Except for that part about how the Hollywood example has nothing to do with the gaming example, since they are completely different. Also, I don't classify game development as art. Especially not as a programmer.

And working conditions, and a more standard approach to credits. Your list of stuff you get that you couldn't in an organized labor scenario is completely invalidated by, yes, the Hollywood example and it's kinda telling your response to that is "but we're not Hollywood!". Stars - actors, writers, directors - can get royalties, they can be owners and get cut in on major strike-it-rich moments. And they're paid by merit; Hollywood guilds establish a floor, not a ceiling.
So are you talking about guilds, or unions? Because they are totally different things, and I'm not nearly as opposed to guilds as I am to unions. But as soon as you start talking about bringing a union in to do collective bargaining for the financial aspect of my job, count me the fuck out because I can do way better on my own. Let the terrible people find jobs elsewhere.

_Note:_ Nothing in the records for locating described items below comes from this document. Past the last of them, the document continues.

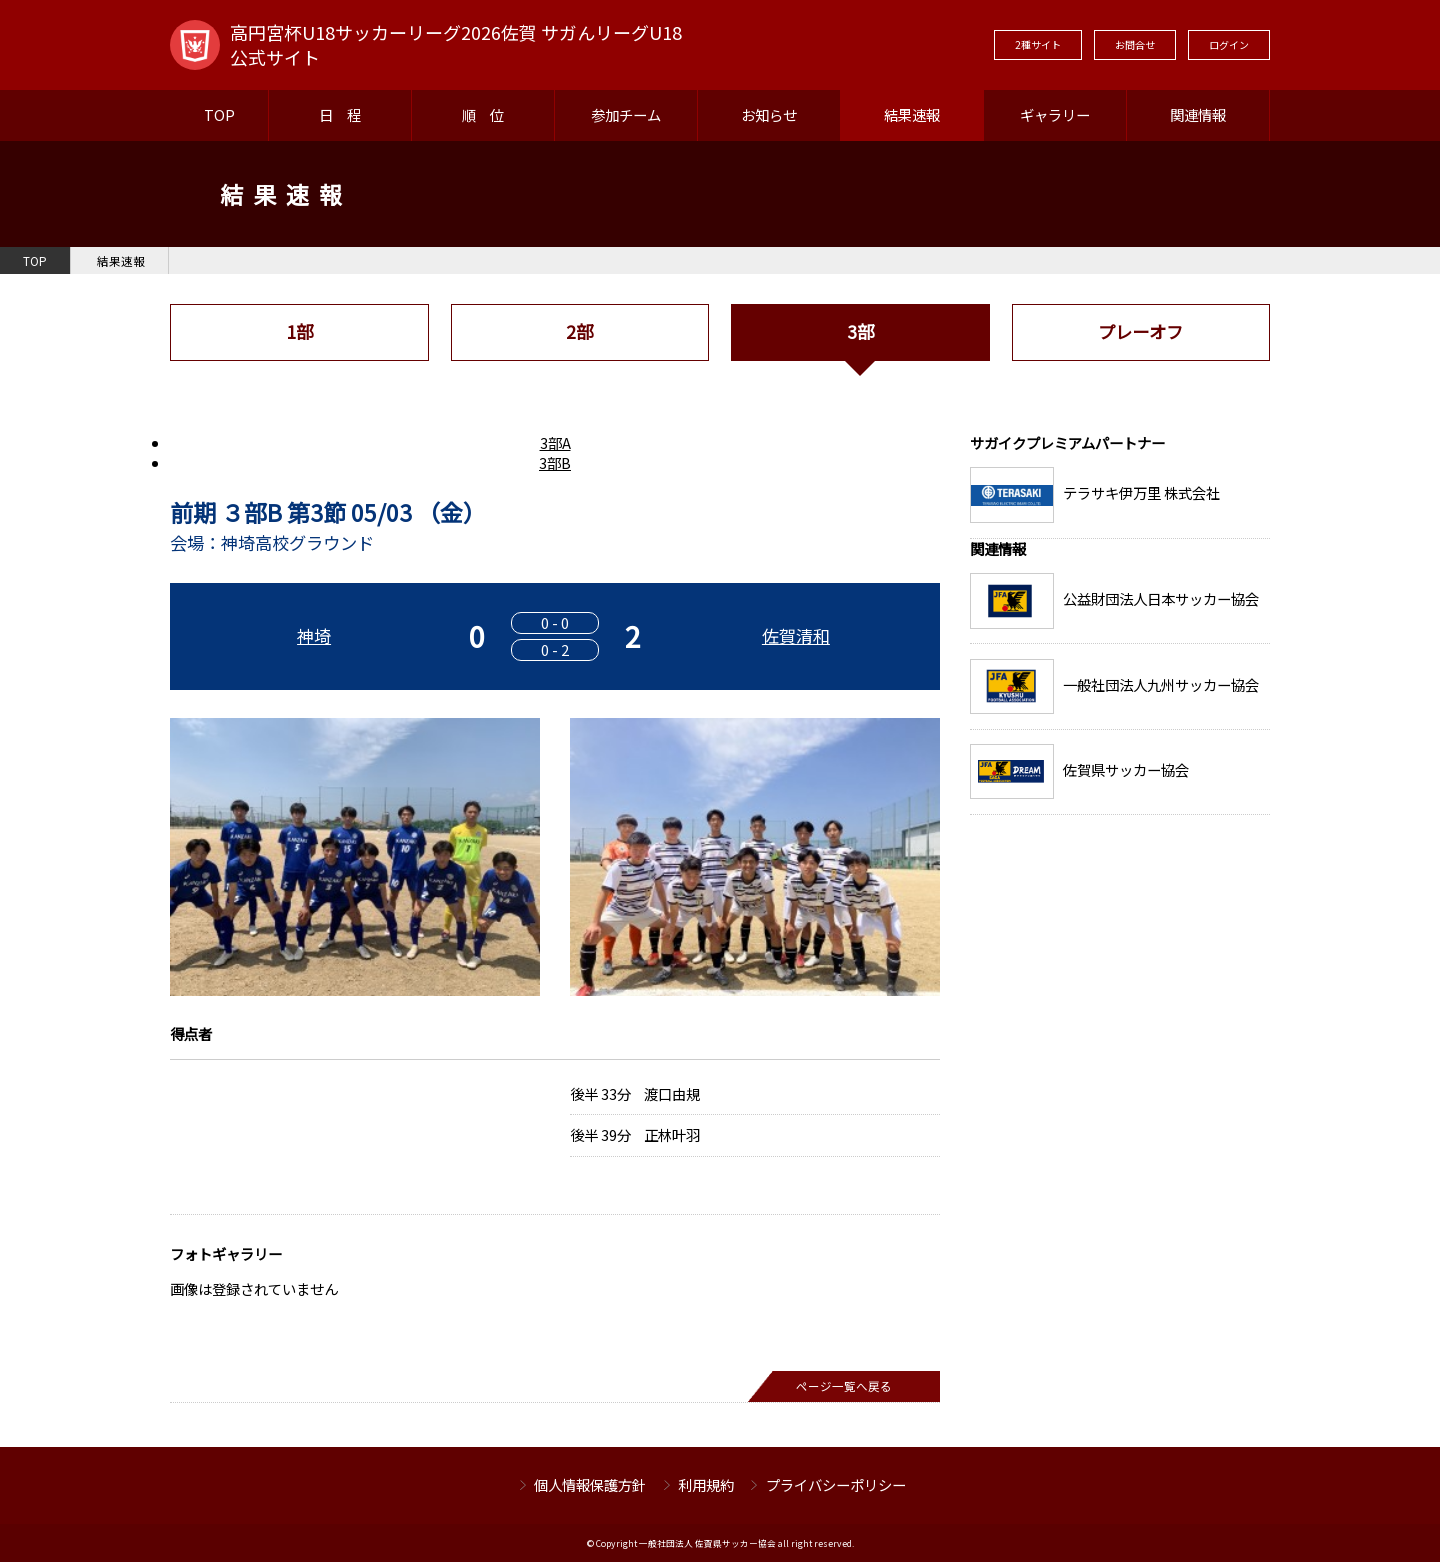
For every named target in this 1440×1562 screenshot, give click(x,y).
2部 (579, 331)
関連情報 (1198, 114)
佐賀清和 (796, 635)
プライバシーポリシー (836, 1484)
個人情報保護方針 (590, 1484)
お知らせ (769, 114)
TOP (219, 114)
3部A (555, 442)
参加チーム (626, 114)
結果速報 (912, 114)
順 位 (483, 114)
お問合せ (1135, 44)
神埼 (314, 635)
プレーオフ (1140, 331)
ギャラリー (1055, 114)
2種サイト (1038, 44)
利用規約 (706, 1484)
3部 (860, 331)
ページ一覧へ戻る (844, 1386)
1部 (299, 331)
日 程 (340, 114)
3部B (555, 462)
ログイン (1229, 44)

Basically your whole argument in this thread is based on FUD.
Actually it's based on experience. Is yours?
 
Unless you are the president or figurehead of a particular development studio, there are probably a thousand people who would be more than willing the usurp your role and duties. A lot of people studied comp. sci. before everything started getting outsourced. Do Apple, Google, Microsoft, Oracle, etc. have employee unions?
 
charlequin said:
...and a well-understood production process that lets them schedule films years in advance and provide wide buffers to allow for hiccups in production.

This is really the key component as to why movies can get made so quickly and within budget and on schedule. A typical movie only goes forward if script is in order, the director is chosen, the budget, schedule and production estimates are done and there is a cast and crew ready to go.

We are talking about preproduction that accounts for 2 dozen people tops before it balloons to 500. Games, because of full time staff assemble the team in advance of prepro and that cost pushes the game to start before it is ready.

A movie is also a far less democratic process because when your hours cost 10k there isn't time to fuck around. The director runs what needs to be shot and how. You also must live with your early choices and follow through with them to the end. Rarely is it that an actor is replaced or a scene is changed throughout production but that happens in games ALL the damn time constantly and everywhere. Rarely is the idea for a game at all what comes out the back end.

I have seen games though where there is one year left to go and suddenly people take it seriously and every decision is followed through to the best possible execution given the time and by the end of it there is a complete game, take it or leave it. Funny how push comes to shove and it gets made. That is something that never happens in casual production with the same people under casual circumstances.